Carlos Vicente, managing director da Vitacress, defendeu esta sexta-feira, 17, no 8.º Colóquio Hortofrutícola, promovido pela Lusomorango e Universidade Católica, que a agricultura necessita de uma visão estratégica clara. "Nós precisamos ter uma visão estratégica para a agricultura e termos também a capacidade, a vontade e a liderança para fazer acontecer", afirmou, alertando que os apoios devem ser direcionados com base em prioridades definidas.
A água foi apontada como uma das prioridades, com Vicente a destacar a estratégia de investimentos do Governo, mas a questionar o futuro do setor: "A Água que Une é um grande projeto, mas não estou bem claro qual é que é o futuro da nossa agricultura".
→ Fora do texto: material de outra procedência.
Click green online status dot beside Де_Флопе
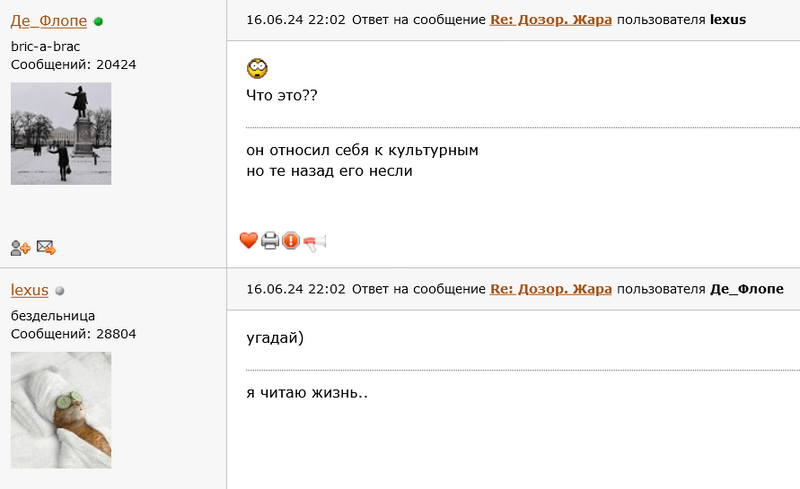The image size is (800, 489). [x=97, y=21]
A Vitacress, com cerca de 300 hectares de produção em Odemira, enfrenta desafios climáticos, como tempestades e excessos de temperatura. Vicente sublinhou a importância de desenvolver estratégias de resiliência e crescimento, apostando na tecnologia para aumentar a competitividade: "Com tecnologia sabemos que conseguimos fazer mais com menos".
O gestor destacou ainda a dificuldade em obter mão de obra qualificada na região, devido à falta de habitação, e defendeu que o Estado deve apoiar empresas sem discriminação, oferecendo infraestrutura e incentivos.
No mesmo painel, Helena Cortes Cavaco, vice-presidente da CCDR Alentejo, considerou positiva a resposta do Estado à tempestade Kristin, mas admitiu a necessidade de desburocratizar. Já Luís Souto Barreiros, presidente do IFAP, alertou para a necessidade de novos modelos de apoio, mais flexíveis e ágeis, face aos riscos climáticos crescentes.
O colóquio, que decorreu em São Teotónio, Odemira, concluiu que os seguros devem ser mais flexíveis, a tecnologia deve ser mais absorvida pelo setor, e a comunicação precisa ser melhorada, abandonando a melancolia.